We’ve all heard the saying, “You get fit in the gym; you lose weight in the kitchen.” Even the hardest exercise combo can’t help you slim down the way a healthy, balanced diet can. The web is full of healthy recipes for every specific diet and lifestyle, but often these recipes make too much food for just one person. And while you can store away uneaten food, even the best tasting meals get old after a few days of the same thing. Instead, try one of these one-one-one recipes: one meal, one person, one day.
If you want a delicious burrito bowl with less calories, try out this recipe for a fresh burrito bowl. You can change up the recipe a little to fit your specific diet (like Paleo or vegan). Whichever way you like it, you’ll be saving a ton of money over going to your favorite Mexican lunch joint.
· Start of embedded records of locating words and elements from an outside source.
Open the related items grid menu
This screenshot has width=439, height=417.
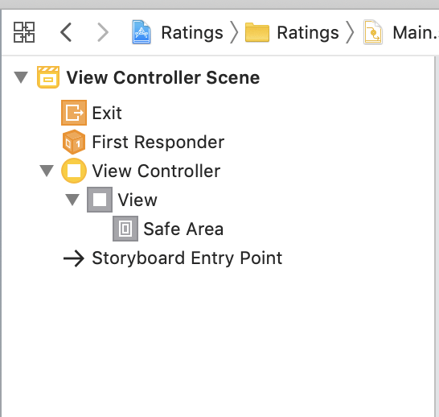(24, 32)
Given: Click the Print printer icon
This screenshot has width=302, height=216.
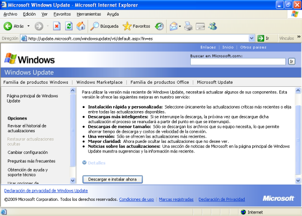Looking at the screenshot, I should click(188, 26).
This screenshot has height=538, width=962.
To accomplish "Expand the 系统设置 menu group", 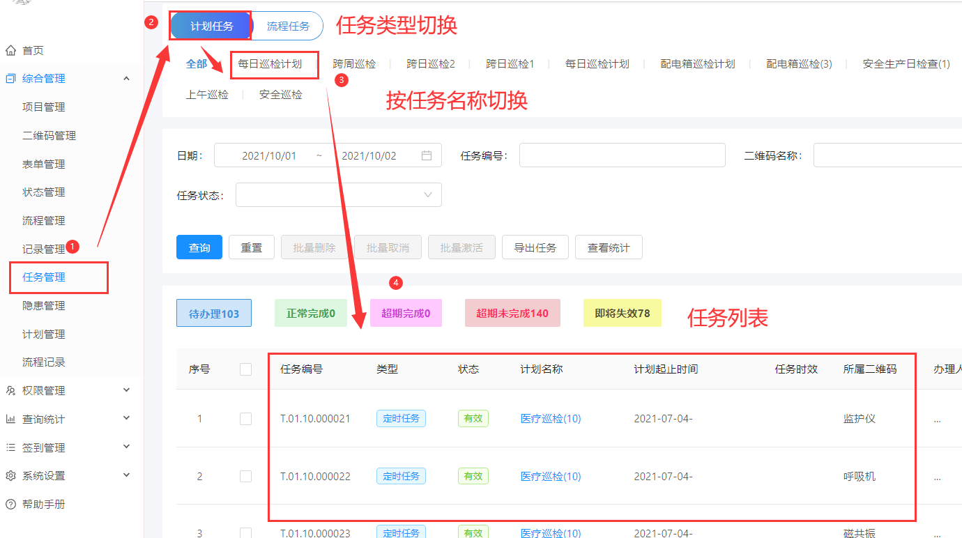I will click(x=126, y=475).
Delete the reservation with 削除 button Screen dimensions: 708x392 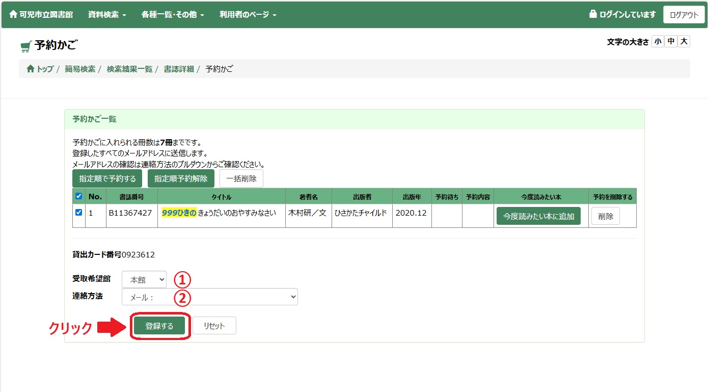pos(606,216)
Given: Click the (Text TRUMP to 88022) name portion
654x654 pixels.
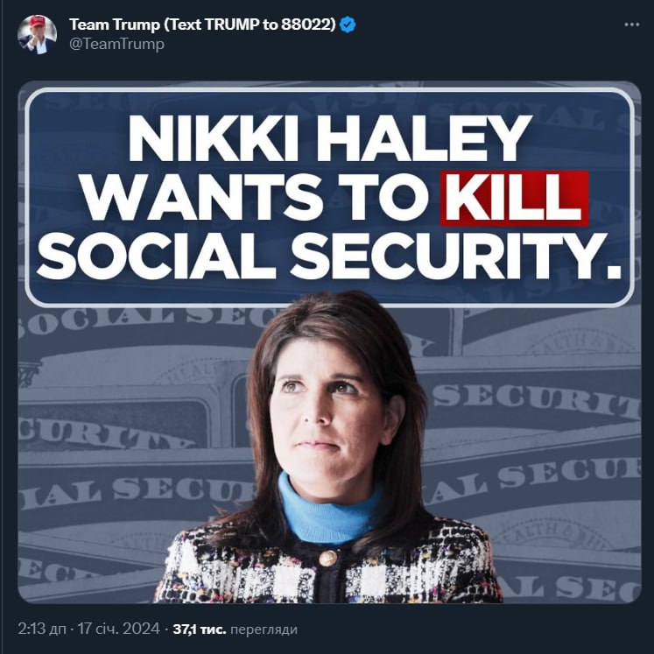Looking at the screenshot, I should coord(250,25).
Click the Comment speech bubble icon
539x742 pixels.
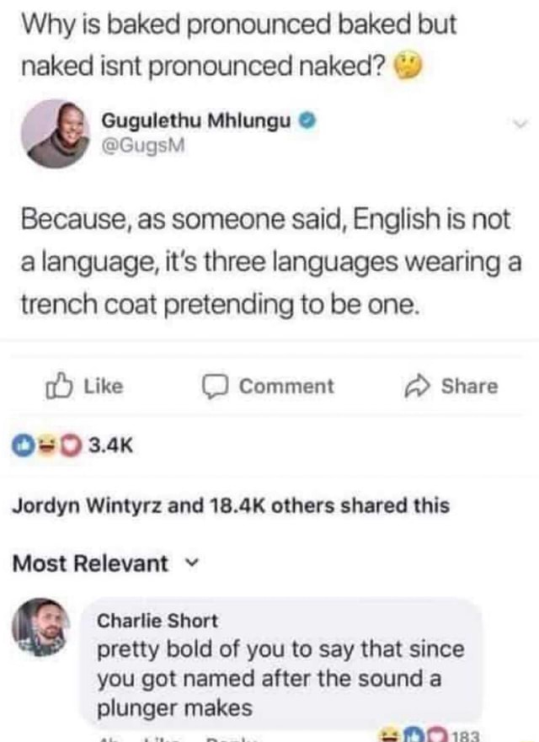tap(216, 387)
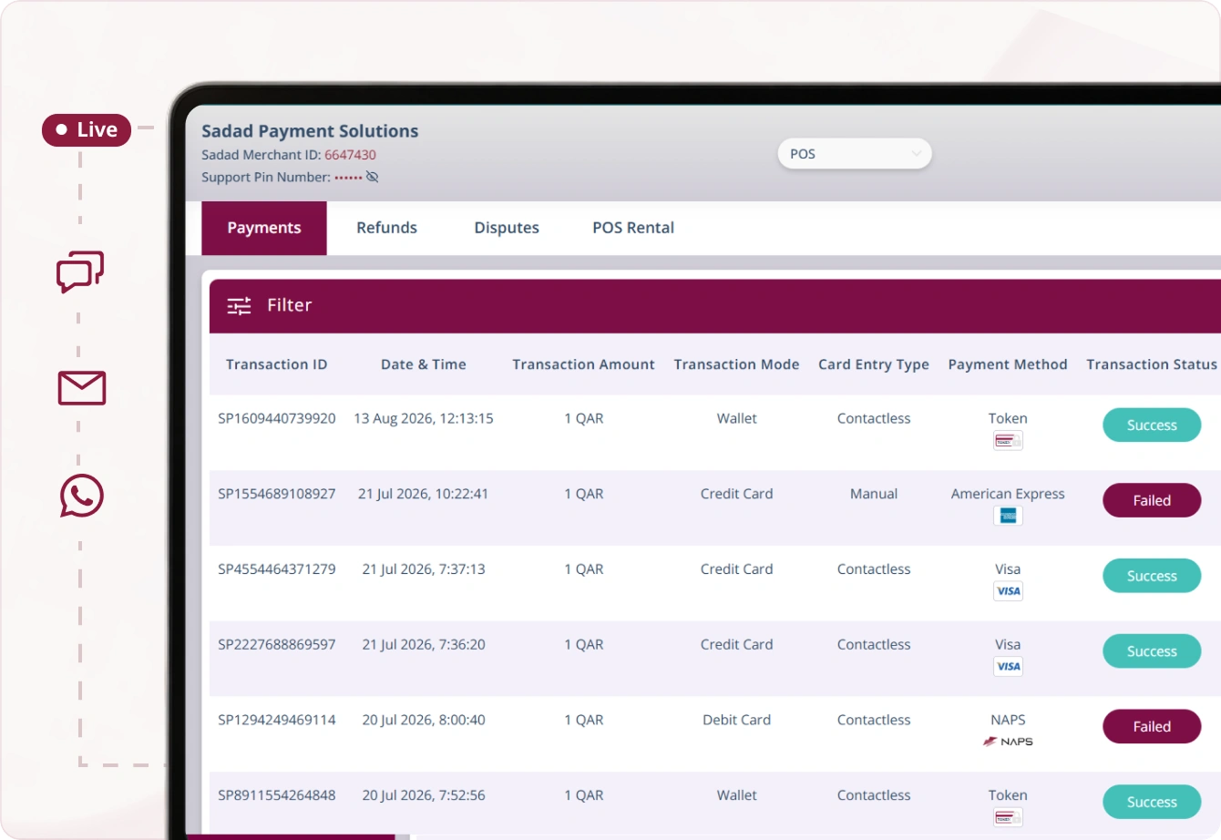The image size is (1221, 840).
Task: Open the Disputes tab
Action: point(507,228)
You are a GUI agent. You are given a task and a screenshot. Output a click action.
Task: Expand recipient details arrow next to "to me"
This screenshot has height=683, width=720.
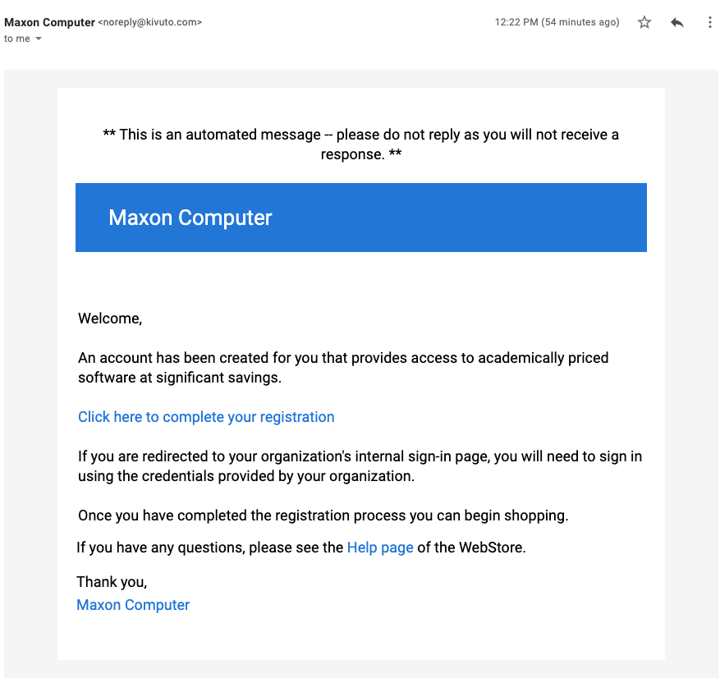tap(39, 39)
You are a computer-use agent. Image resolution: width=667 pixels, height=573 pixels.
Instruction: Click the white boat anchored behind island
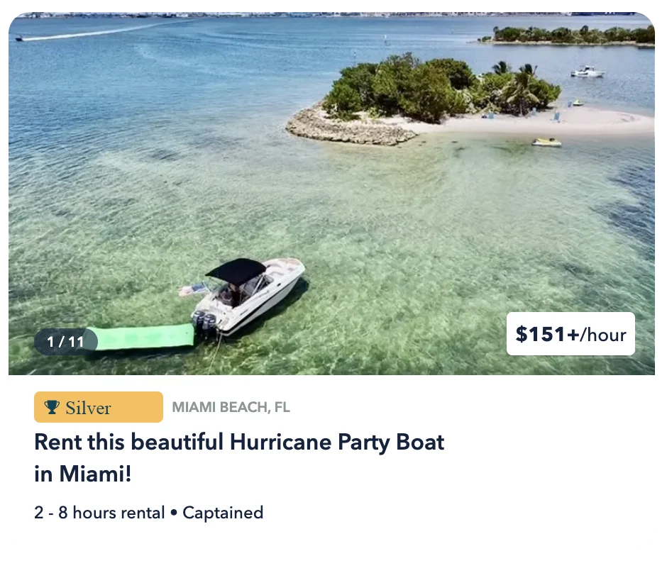(x=588, y=72)
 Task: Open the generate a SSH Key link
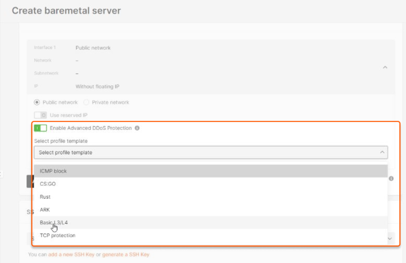pyautogui.click(x=126, y=254)
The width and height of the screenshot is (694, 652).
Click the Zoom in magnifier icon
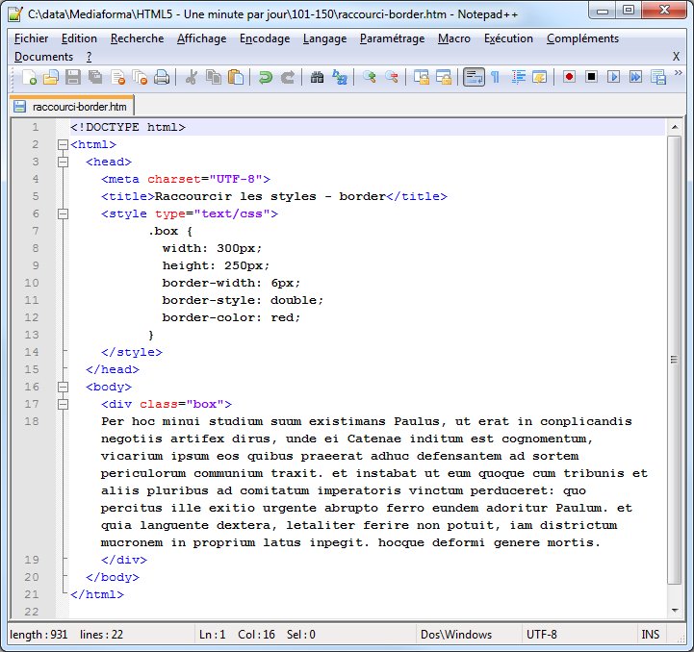point(369,78)
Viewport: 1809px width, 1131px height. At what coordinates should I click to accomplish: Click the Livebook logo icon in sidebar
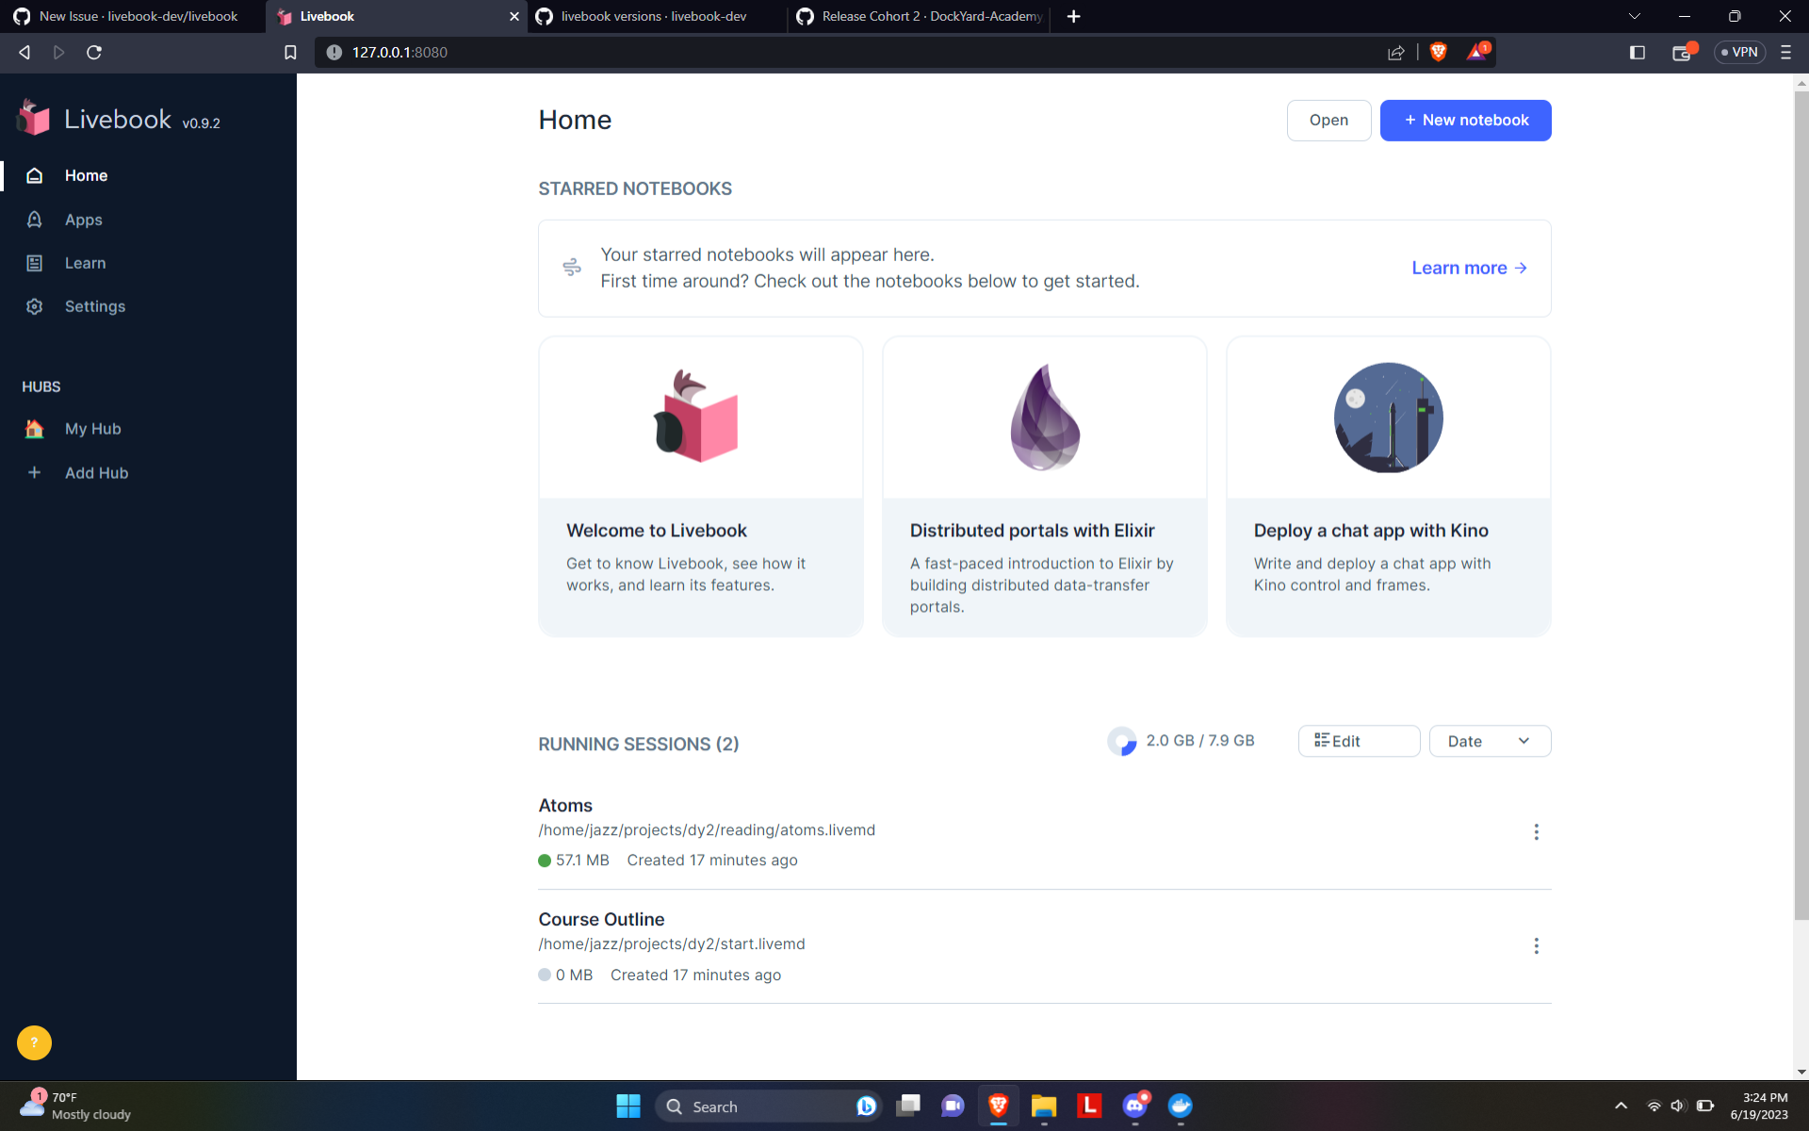[x=34, y=119]
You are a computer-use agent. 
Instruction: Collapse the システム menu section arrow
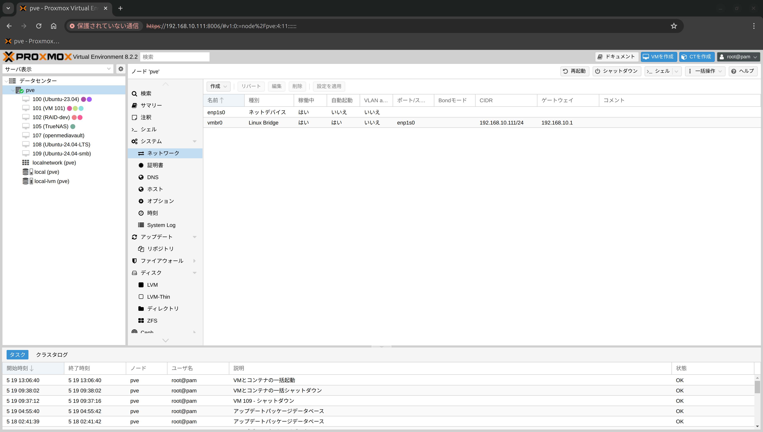195,141
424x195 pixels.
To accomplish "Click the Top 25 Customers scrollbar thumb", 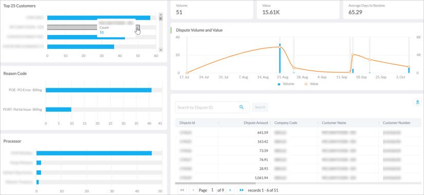I will [161, 19].
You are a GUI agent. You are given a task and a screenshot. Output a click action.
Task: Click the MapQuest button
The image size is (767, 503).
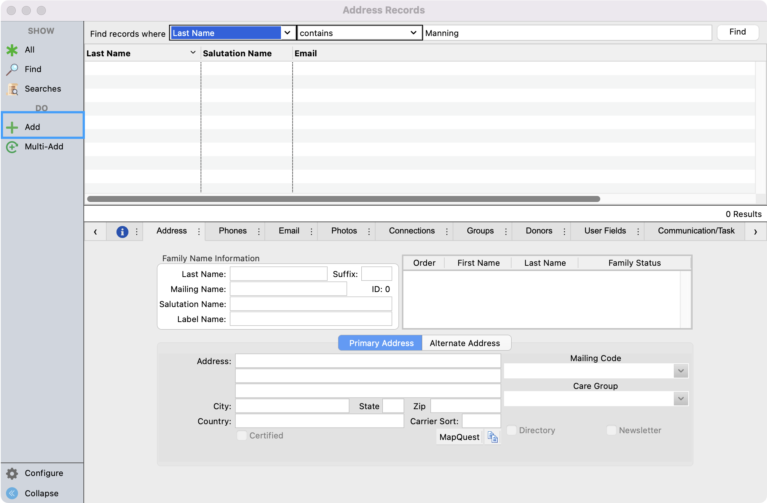point(459,437)
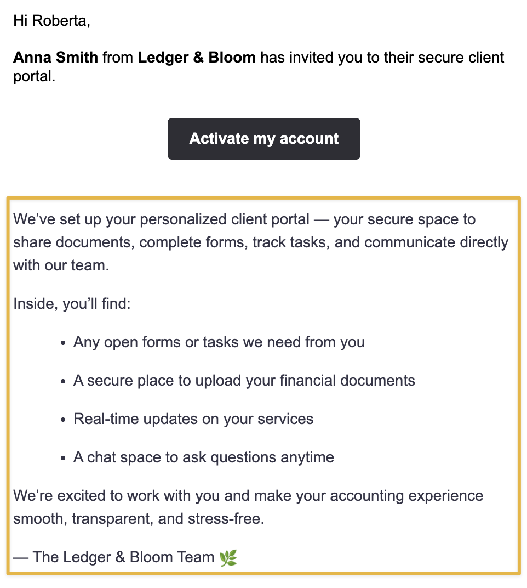This screenshot has height=588, width=527.
Task: Click the We're excited to work with you paragraph
Action: pyautogui.click(x=248, y=507)
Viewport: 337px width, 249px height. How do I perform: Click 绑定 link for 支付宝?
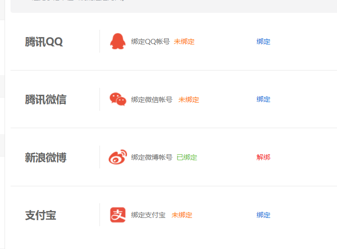click(263, 215)
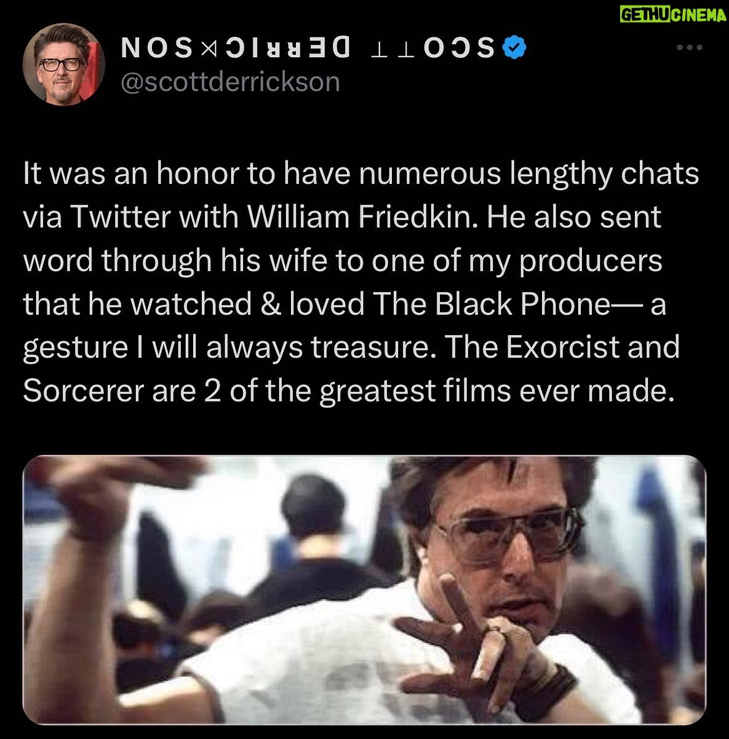Click the CINEMA word in the watermark
Viewport: 729px width, 739px height.
(698, 16)
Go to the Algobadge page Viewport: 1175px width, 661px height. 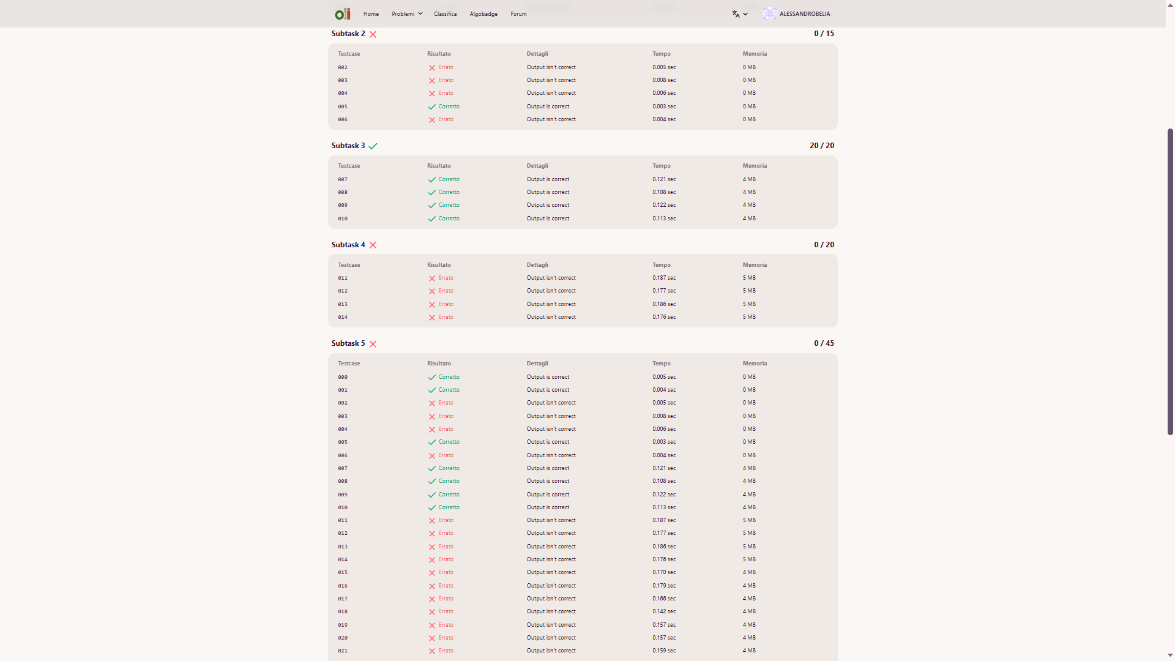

There’s also these variations on the classic egg sandwich that will add protein to your lunch and also use up any extra ingredients stored away in the fridge.
For a bright spinach salad with berries, try this avocado strawberry spinach salad. With springtime flavors and ingredients packed with nutrition, this salad is a healthy choice that won’t leave you wanting more.
Put those extra ingredients to work again with this easy BBQ chicken cobb salad. You can add in bacon for an extra kick of saltiness or modify the ingredients list based on what you’ve got on hand. This is a great lunch you can make the night before and take to work in the morning.
As a bonus treat, reward yourself with this sweet pumpkin chocolate-chip muffin. The recipe makes just one muffin and can be gluten free. Enjoy it!
Cooking small portions of food allows you to try new recipes without wasting food. With careful planning and a weekly meal plan, you can cut down on how much you purchase at the grocery store so that you’re only buying exactly what you need. Best of all, combining a healthy, portioned diet with exercise can lead to great results in the gym and lead to greater overall wellness.